By Mark Tidsworth
When I worked as a therapist, my caseload eventually became crowded with clergy and church staff. After we worked through their clinical issues, many continued in counseling, addressing concerns related to their ministry. I had the sense there were common themes running through their collective stories, but conceptualizing these themes remained elusive.
Later, when I became a leadership coach with clergy and church staff, the clinical issues were less of a concern. Instead my clients moved right into their desire to provide effective, authentic and healthy leadership with and for their congregations.
I began to form concepts to describe these elusive common themes related to leadership effectiveness. Maturity? People skills? Then I discovered a copy of Primal Leadership, Daniel Goleman’s book which applies emotional intelligence to the leadership challenge.
Emotional intelligence does not describe all of what’s needed for effective pastoral leadership, but it does make a huge contribution to answering a basic question: “Why is it that spiritually committed, caring and even experienced clergy and church staff still function poorly as congregational leaders?”
Emotional intelligence competencies help us understand why some clergy inadvertently derail their leadership effectiveness.
One of the best studies I’ve seen on why clergy leave local church ministry is Dean Hoge and Jacqueline Wenger’s book Pastors In Transition. Their research makes it clear that most of the time pastors don’t leave local church ministry due to headline kinds of issues such as immoral or illegal behavior. Mostly they leave due to conflict in the congregation or with the denomination, lack of support and feelings of burnout and frustration.

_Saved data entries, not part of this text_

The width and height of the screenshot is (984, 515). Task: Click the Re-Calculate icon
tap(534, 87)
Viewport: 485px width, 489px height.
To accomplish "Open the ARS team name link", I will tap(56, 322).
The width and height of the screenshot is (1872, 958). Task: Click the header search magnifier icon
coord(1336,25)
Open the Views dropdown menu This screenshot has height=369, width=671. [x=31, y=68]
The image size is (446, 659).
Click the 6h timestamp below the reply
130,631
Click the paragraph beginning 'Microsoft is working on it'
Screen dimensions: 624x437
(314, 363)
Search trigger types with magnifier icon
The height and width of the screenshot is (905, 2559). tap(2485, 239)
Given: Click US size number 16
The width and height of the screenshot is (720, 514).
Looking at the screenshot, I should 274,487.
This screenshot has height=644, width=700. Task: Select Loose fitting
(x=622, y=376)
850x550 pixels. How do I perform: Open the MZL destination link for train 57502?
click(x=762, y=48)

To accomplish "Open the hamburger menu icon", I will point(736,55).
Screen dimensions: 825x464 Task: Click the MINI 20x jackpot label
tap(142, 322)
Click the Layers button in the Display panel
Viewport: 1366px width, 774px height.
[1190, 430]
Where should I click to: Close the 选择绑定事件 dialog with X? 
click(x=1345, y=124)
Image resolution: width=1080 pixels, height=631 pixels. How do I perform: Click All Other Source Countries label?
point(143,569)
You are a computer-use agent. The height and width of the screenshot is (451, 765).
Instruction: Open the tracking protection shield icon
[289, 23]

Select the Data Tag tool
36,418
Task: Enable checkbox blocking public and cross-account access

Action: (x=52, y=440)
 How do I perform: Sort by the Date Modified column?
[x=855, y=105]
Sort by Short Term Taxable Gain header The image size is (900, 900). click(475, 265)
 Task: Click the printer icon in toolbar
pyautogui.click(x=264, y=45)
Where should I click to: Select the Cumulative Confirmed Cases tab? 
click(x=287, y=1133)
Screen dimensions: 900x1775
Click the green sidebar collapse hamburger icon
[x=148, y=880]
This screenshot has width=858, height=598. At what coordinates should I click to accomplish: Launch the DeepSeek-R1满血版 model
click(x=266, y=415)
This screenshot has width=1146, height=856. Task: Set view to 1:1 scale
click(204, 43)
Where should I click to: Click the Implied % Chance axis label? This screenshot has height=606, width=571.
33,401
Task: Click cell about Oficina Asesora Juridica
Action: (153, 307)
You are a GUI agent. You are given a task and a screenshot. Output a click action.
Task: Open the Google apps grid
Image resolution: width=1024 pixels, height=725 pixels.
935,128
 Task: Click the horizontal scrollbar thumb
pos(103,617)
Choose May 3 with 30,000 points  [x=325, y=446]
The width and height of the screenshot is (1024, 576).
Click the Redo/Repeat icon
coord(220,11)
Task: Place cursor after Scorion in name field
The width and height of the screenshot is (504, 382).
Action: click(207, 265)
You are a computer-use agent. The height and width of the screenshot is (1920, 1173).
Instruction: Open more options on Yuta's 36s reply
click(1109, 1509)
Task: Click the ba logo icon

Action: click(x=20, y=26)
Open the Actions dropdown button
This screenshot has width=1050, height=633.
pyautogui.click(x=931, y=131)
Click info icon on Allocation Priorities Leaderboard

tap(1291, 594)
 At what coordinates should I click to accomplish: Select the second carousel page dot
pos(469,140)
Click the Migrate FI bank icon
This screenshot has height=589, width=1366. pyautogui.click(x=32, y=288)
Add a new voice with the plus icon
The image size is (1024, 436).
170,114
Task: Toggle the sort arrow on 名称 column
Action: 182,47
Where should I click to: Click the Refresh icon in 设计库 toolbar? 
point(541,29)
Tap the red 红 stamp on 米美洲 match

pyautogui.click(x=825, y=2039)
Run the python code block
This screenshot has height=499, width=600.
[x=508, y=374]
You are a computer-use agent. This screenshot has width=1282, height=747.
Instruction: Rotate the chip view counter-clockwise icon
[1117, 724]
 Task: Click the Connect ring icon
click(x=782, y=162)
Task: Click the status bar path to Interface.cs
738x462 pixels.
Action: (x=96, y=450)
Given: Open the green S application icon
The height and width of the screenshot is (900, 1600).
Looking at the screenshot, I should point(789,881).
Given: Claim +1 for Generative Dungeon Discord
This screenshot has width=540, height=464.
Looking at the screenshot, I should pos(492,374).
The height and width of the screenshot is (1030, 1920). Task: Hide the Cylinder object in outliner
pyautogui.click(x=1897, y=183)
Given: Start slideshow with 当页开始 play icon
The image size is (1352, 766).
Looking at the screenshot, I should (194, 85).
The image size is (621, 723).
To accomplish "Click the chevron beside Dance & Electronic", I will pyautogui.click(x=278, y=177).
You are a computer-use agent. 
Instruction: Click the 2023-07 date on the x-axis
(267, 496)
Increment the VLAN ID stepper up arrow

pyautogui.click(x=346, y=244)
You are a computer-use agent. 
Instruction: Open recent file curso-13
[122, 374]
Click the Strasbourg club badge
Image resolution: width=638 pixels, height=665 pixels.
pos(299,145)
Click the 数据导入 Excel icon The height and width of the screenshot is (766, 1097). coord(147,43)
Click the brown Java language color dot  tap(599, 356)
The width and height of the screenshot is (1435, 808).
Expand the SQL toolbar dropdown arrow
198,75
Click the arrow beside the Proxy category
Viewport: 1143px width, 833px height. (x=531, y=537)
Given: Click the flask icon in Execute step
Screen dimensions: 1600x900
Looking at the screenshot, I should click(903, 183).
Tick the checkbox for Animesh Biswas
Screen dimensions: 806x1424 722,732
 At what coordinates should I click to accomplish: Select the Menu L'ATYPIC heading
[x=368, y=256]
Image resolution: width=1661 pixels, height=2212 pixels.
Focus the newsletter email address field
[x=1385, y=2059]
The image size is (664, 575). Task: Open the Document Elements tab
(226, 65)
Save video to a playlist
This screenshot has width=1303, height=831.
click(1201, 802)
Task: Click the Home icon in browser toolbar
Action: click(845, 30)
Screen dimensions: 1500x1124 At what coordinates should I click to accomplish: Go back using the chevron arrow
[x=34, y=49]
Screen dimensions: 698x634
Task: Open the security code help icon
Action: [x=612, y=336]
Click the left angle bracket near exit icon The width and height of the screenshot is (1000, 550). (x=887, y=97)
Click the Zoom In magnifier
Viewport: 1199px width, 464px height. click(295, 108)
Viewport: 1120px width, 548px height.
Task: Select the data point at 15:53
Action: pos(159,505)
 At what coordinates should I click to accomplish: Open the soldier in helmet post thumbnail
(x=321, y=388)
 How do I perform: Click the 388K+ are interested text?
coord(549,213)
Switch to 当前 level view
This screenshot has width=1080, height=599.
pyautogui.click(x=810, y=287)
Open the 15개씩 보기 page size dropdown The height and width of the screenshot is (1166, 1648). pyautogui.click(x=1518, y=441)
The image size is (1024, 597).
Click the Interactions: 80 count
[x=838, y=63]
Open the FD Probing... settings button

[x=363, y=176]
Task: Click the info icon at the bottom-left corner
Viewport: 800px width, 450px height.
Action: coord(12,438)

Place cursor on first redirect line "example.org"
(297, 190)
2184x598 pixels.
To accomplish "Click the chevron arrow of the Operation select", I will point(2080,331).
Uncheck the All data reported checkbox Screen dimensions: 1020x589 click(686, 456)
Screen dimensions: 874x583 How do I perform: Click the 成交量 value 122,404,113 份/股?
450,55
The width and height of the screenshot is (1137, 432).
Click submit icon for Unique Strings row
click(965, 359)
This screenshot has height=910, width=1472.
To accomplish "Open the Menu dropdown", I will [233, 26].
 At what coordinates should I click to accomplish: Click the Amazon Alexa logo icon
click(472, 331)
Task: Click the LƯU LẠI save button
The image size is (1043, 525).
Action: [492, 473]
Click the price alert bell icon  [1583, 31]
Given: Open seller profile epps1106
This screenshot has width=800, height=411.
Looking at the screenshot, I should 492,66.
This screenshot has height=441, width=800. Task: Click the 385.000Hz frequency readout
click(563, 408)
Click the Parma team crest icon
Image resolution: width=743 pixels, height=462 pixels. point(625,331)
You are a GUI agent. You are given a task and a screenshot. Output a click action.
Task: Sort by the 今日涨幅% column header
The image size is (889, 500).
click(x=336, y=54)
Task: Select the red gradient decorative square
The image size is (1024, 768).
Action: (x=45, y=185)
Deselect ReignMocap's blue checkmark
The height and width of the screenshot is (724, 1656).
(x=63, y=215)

What emotional intelligence competencies might equip and empower these pastors to manage themselves differently in the white-hot crucible of congregational life? In our work with clergy and church staff we observe factors like poor emotional self-management, poor relational skills, inability to read relationship patterns and group dynamics and simply uninspiring leadership. Emotional intelligence concepts address each of these pitfalls, recognizing the necessary competence needed to lead effectively.
Goleman’s research describes two fallacies in leadership development. First, we recruit leaders based on their IQ, believing that one must be smart to lead well. Second, we promote people to leadership based on their technical expertise.
Emotional intelligence tells us that IQ is simply a threshold competency for leadership, not an accurate predictor for effectiveness. Leaders need to be smart, but this only gets them in the leadership opportunity door.
Also, technically skilled people don’t necessary make effective leaders. One can be a wonderful Greek and Hebrew scholar without having a clue on how to lead a church body to accomplish its mission. Technical expertise rarely leads to leadership effectiveness.
“Emotional intelligence refers to the capacity for recognizing our own feelings and those of others, for motivating ourselves, and for managing emotions well in ourselves and in our relationships,” Goleman says.
When it comes to ministry, I describe it as “managing one’s emotions and relationships so that the congregation more effectively accomplishes its mission.” Emotionally intelligent pastors influence the mood and morale of the congregation toward the positive, hopeful and empowered perspectives.
Recently we worked with a congregation primarily of older persons. A new young couple joined this church, bringing their baby along with them. During moments of silence in the worship service, the baby erupted with a loud cry in the nursery, reminding the congregation their church walls were not sound-proof. Only those who were the hardest of hearing missed this.
At the board meeting after worship, one person asked if others heard the loud crying during the silent prayer. The board chair spoke up quickly and said: “While I was praying I could hear the baby screaming in the nursery, and I said to myself: ‘That is music to my ears. Thank you Lord that we have a baby to make noise in our nursery at this church!’”
This emotionally intelligent board chair just managed the meaning of a congregational event. I watched others around the table. Their expressions progressed from puzzlement to affirmation. “Yes, thank God we have a baby now to make noise in our nursery.” Emotionally intelligent leaders seize opportunities to lead the congregation in framing events for mission advancement.
Organizational awareness, reading group dynamics, managing meaning in relation to the mission — these are the activities of emotionally intelligent pastoral leaders. May their kind increase!